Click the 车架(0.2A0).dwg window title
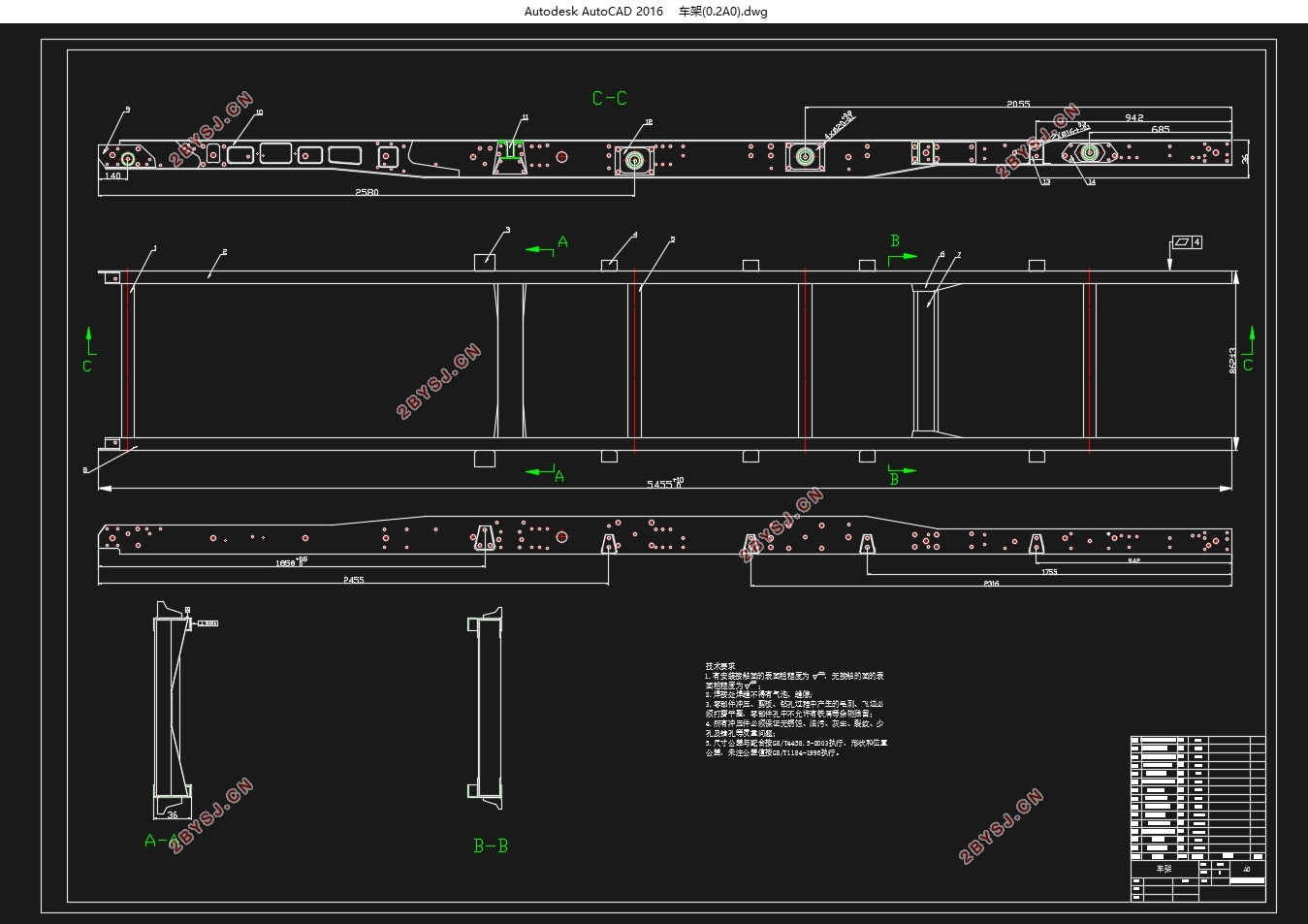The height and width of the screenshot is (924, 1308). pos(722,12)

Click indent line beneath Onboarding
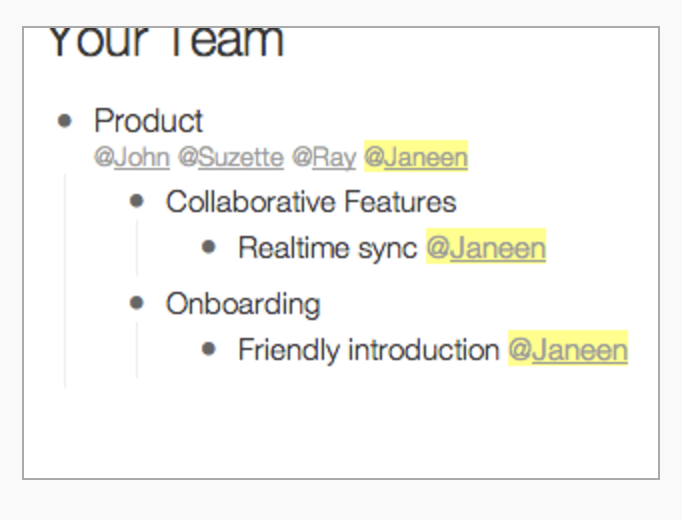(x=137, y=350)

• • • •

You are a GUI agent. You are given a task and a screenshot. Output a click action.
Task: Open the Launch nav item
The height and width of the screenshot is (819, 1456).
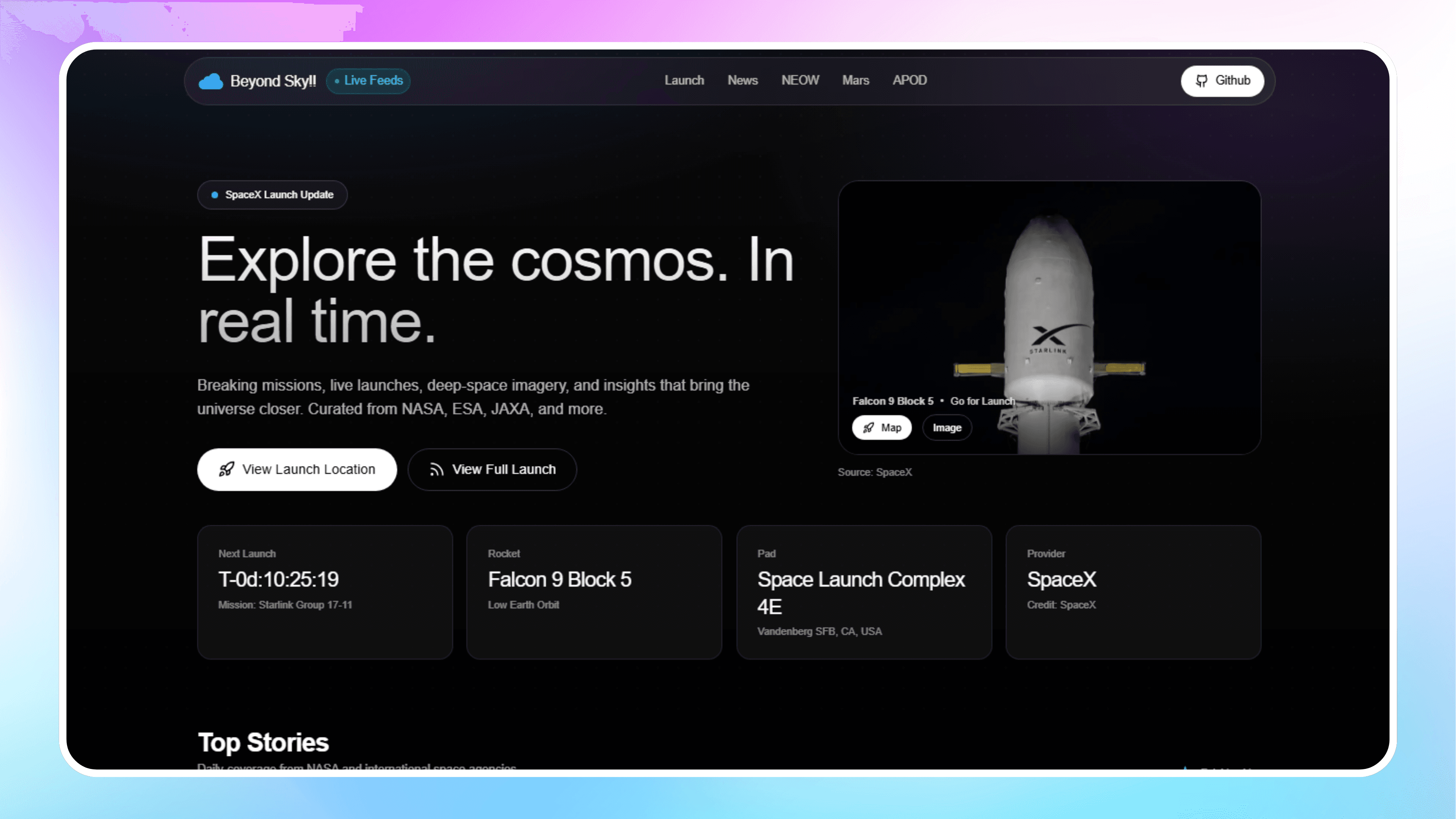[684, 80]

• • • •

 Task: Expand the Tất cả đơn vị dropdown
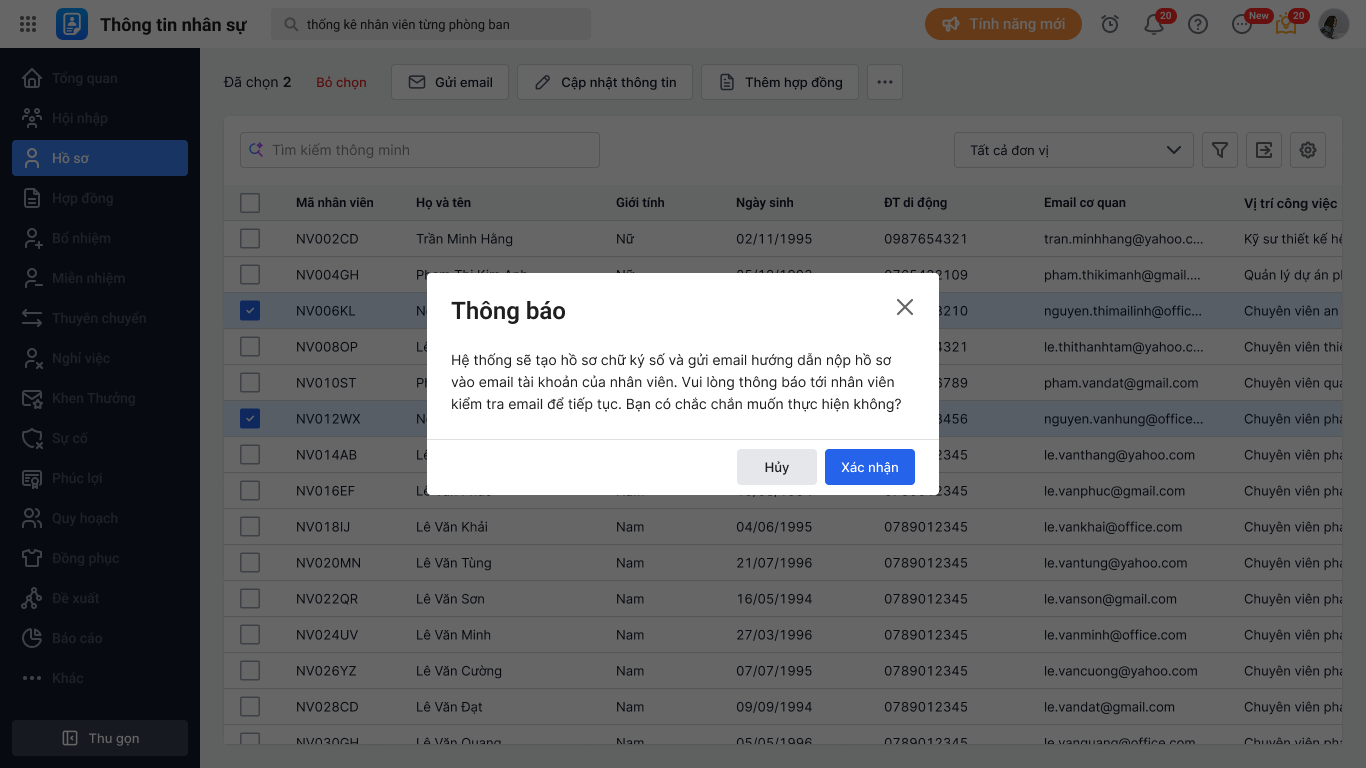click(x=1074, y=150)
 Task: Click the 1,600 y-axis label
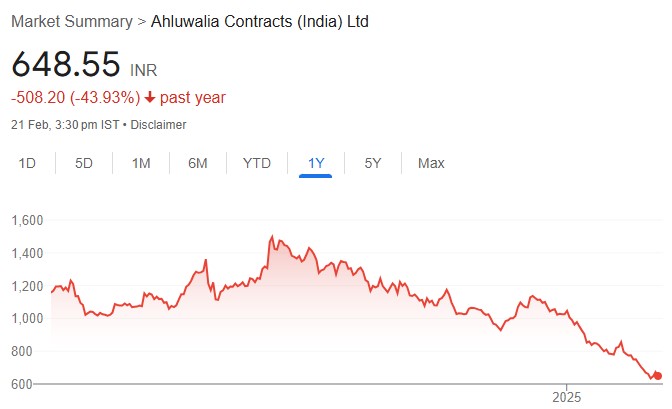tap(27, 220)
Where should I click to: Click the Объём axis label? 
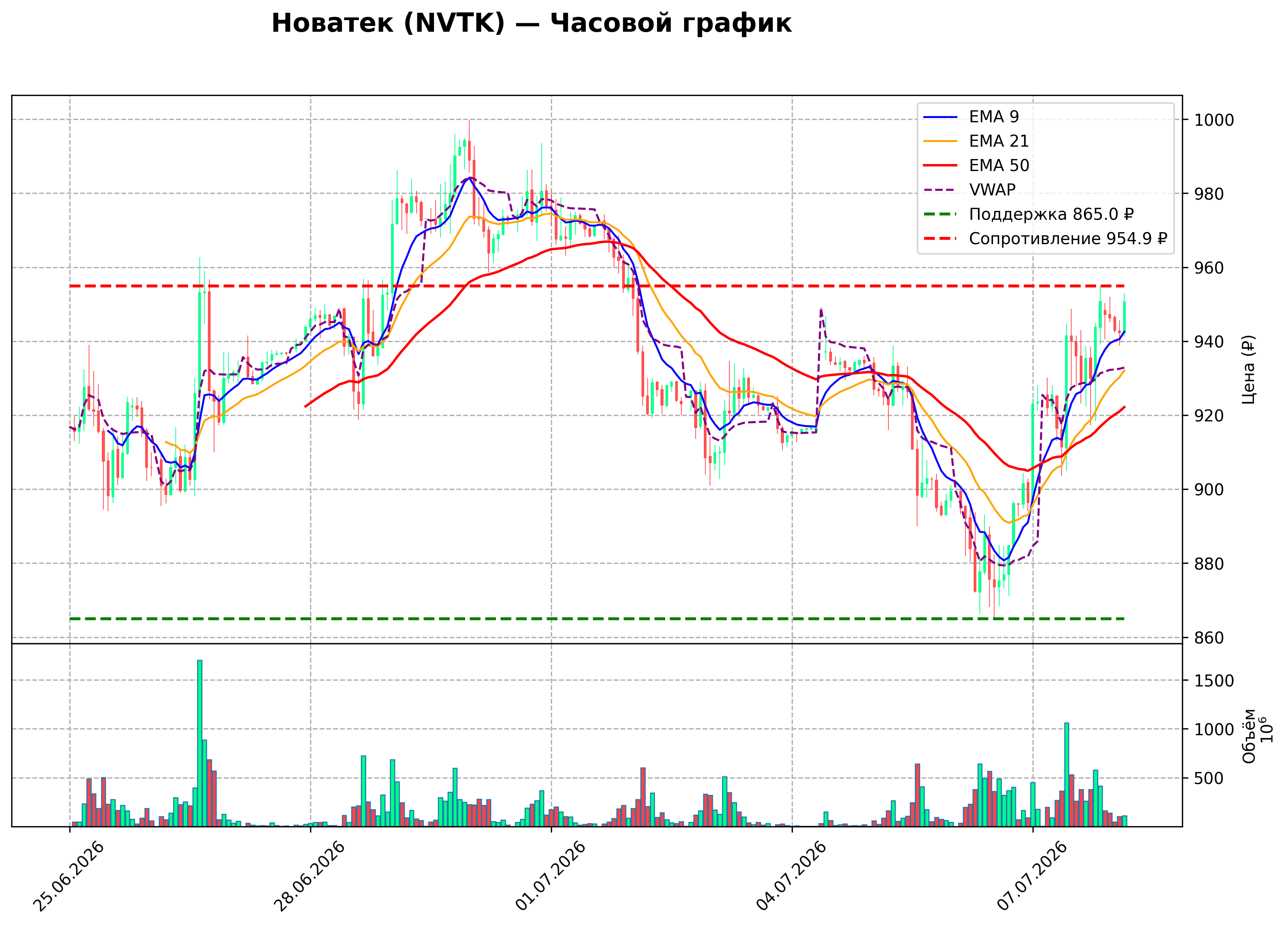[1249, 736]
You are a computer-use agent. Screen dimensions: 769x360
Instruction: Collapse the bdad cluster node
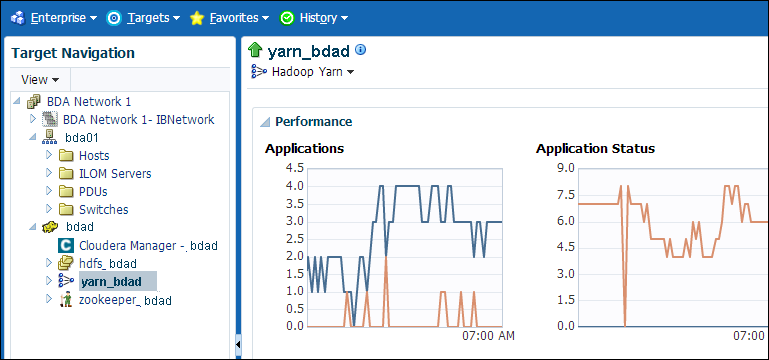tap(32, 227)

• • • •

__What the task requires__.
Provide the count, and nothing else, of lines in the data above where the word "agent" occurs.

__Written response__.
2